** begin Page excerpt **

Getting Started with Machine Learning (3:30)
People sometimes ask me how to get started in machine learning. This is roughly how I think you should approach it if you were to start today. At the very least, you need to know Python. Python is basically the de facto language of machine learning right now. I included Roulette in the list. I think you need to have a basic understanding of statistics, but if I tell you to study statistics, you’ll go off and read a book about probability distributions and stuff like that and I don’t think that’s fairly practical. If you could go to Vegas and put a chip on the roulette table and you actually know what the odds are, that’s a good real-world understanding of probability and statistics.
In the same vein, you need to understand the basics of Calculus and linear algebra. I don’t think you need the full-blown Calc 3 college-level course, but you need to be thoroughly familiar with derivatives, integrals, and limits, things like that. I don’t think you need the advanced linear algebra either, but you really need to understand how to multiply matrices. The current course that’s the best way to go is the fast.ai 2018 sequence, this is all in PyTorch. I’ve been doing PyTorch a lot this last year, I’m a big fan of it. If you can do that course forward and backward, you can basically go out and go anywhere from there.
The next level up, you’ll have to start reading papers and other people’s code — we’re going to go through a bunch of papers here today. Then, you need to start practicing. Kaggle is good for this. What I tell people to do is to take on a Kaggle challenge from a year ago, because then you can go out and find other people’s code and see how they tried to solve the problems.
Finally, you need to get out into the real world. What’s exciting me about this whole field right now is that basically every person in this room has some problem that you understand better than everybody else, so you can take that problem and add a little bit of machine learning on top, and basically you can become the world’s main expert in that little niche. A lot of people make big deals about having PhDs and all this other stuff, and I think that’s completely the wrong mentality. I think everybody should be able to do this stuff.
TensorFlow.js: Train MNIST with the Layers API
I like this demo — whenever I show people CNNs, I always start with the MNIST dataset. I think that’s the best way to get going. This is just running in a browser, it’s running on MNIST. You’ve got your training curve, accuracy curve, and here at the end it’s going to show a whole set of data and it’s predictions. You can sort of see what the machine is thinking. It got these three right here, it predicted it was a 7, but it was a 3 that wasn’t drawn well. So you can kind of give the categorizer a little bit of leeway there.
This is a demo that’s running the YOLO object recognition network on the browser against my webcam right here so you can see it trying to pick me up. It’s kind of a cool real-world example. It says I’m holding a cell phone in my hand instead of a microphone, but we don’t have everything trained perfectly.
This is Magenta, it’s a project out of Google. I think it’s cool because a lot of machine learning stuff is oriented towards extracting another few percentage points of performance out of things, whereas this whole domain of art and computers is really interesting to me. It’s making some quasi-ambient IDM music here if you listen.
This is a cool demo, it’s sort of visualizing how the GAN training process works, the distributions and how it learns them. This is something I don’t really have a good conceptual model of how it actually works, so I thought this was a cool way of looking at the whole thing. It has this button here that lets you restart it. I thought this was cool because you can see it introduce this cluster of pixels, and then slowly start stretching them out to map into the latent probability space. Cool stuff.

** end Page excerpt **
** begin Supplied material **

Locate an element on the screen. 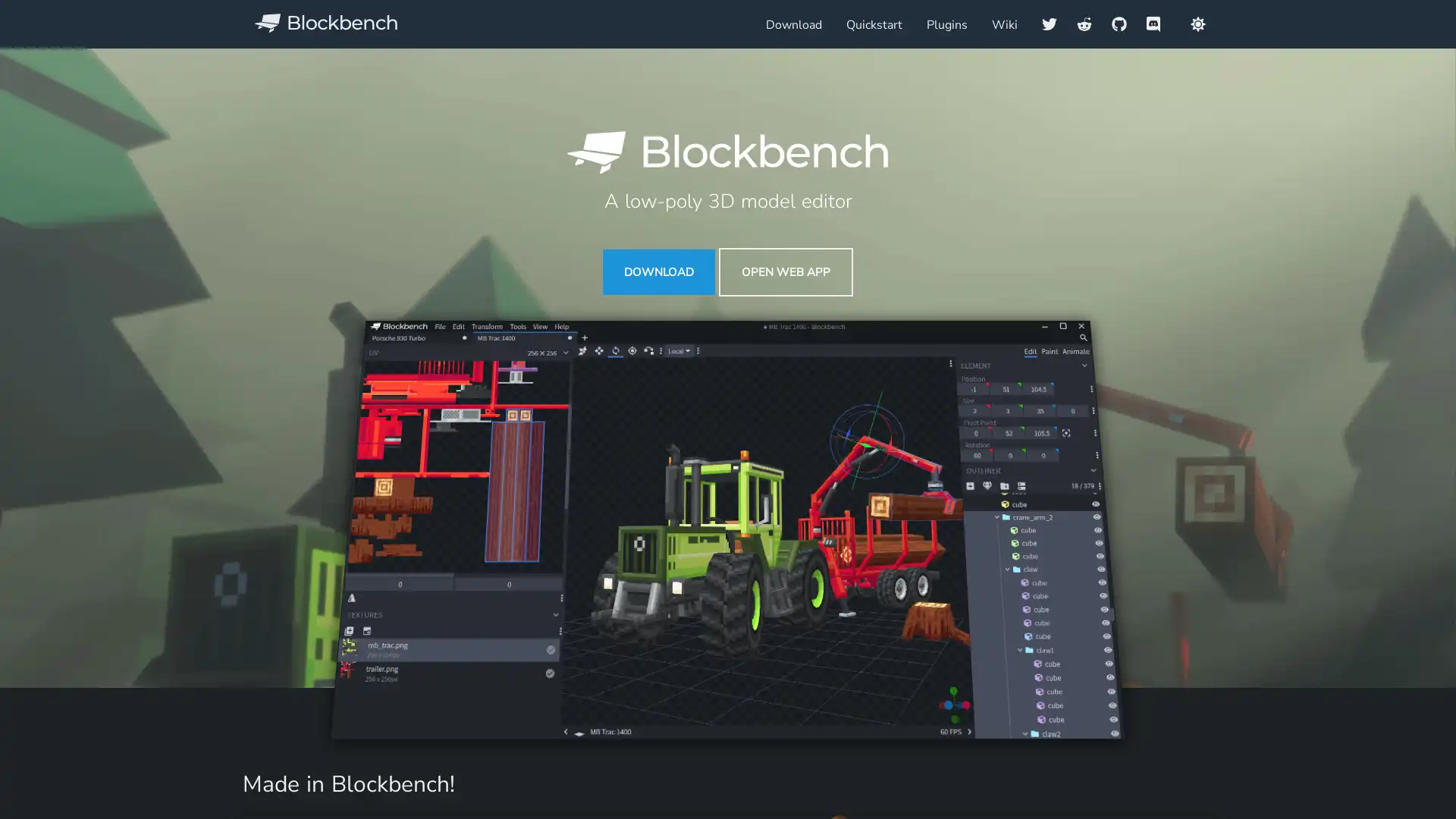 This screenshot has height=819, width=1456. OPEN WEB APP is located at coordinates (786, 271).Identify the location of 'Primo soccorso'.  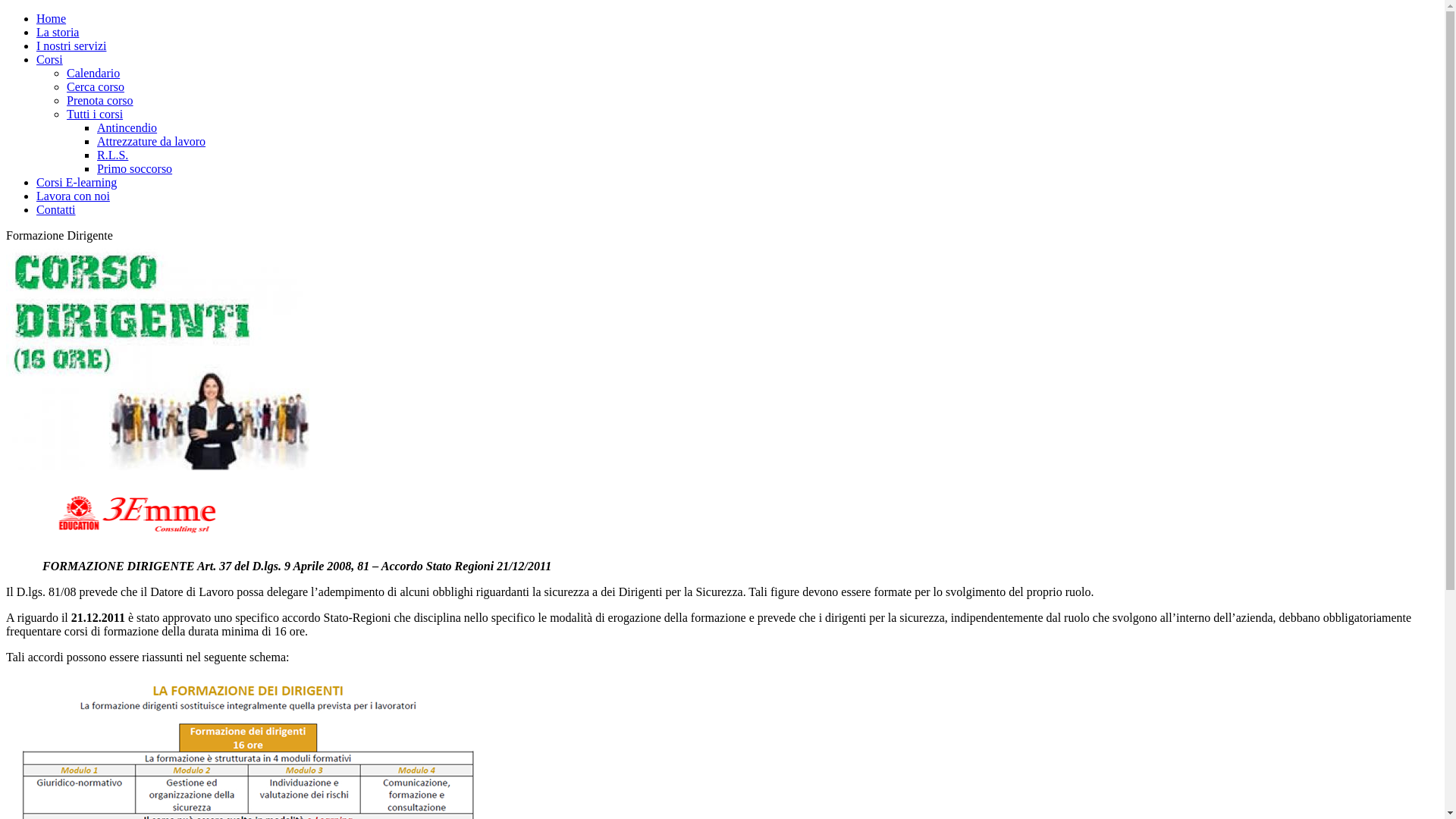
(96, 168).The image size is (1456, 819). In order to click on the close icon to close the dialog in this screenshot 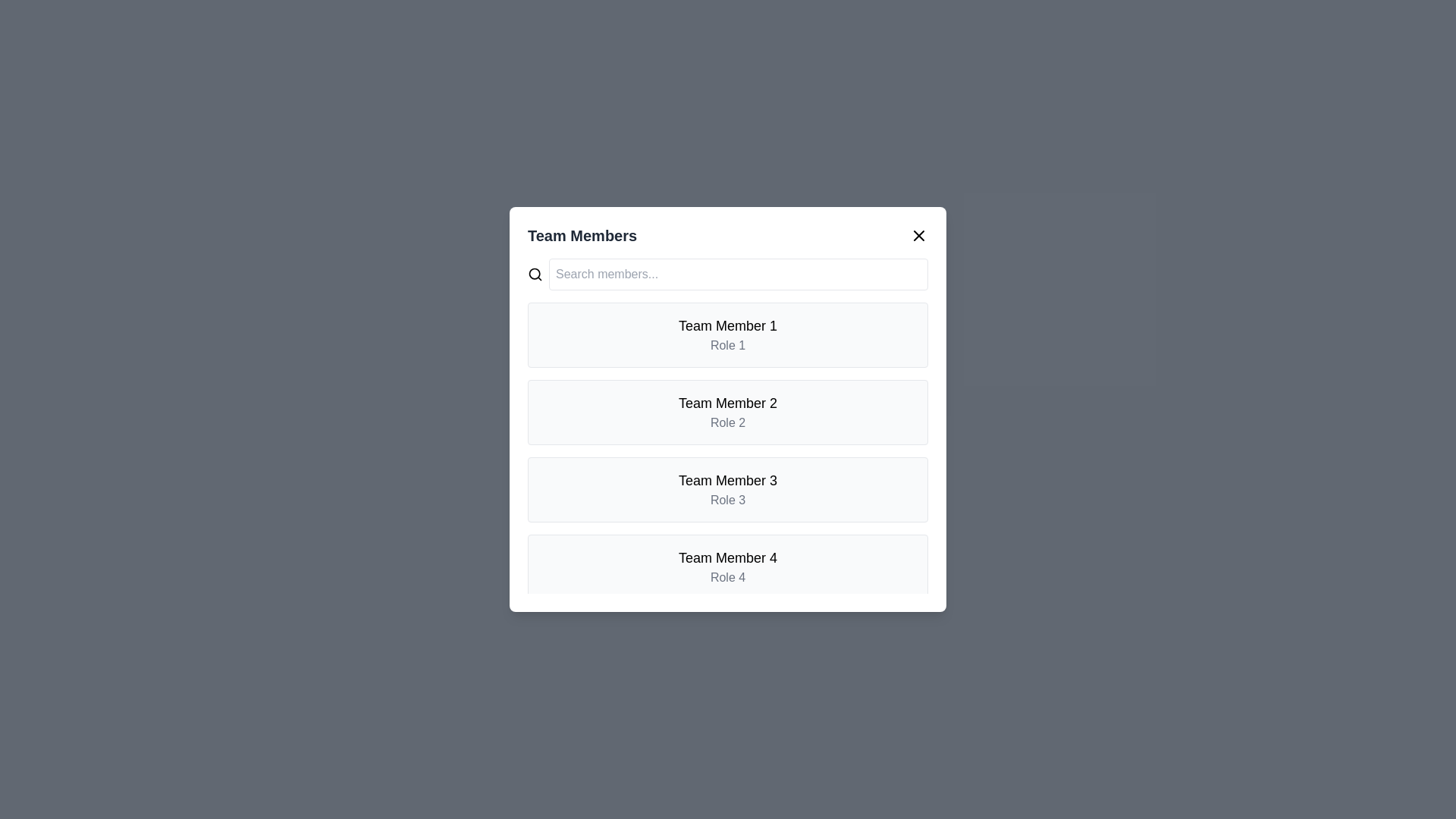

** end Supplied material **

■ **Goal of the exercise**: In the machine learning excerpt, which course does the speaker call the best current way to go? The data is separate material, apart from the machine learning excerpt.

■ **Written reply**: The fast.ai 2018 sequence, which is all in PyTorch.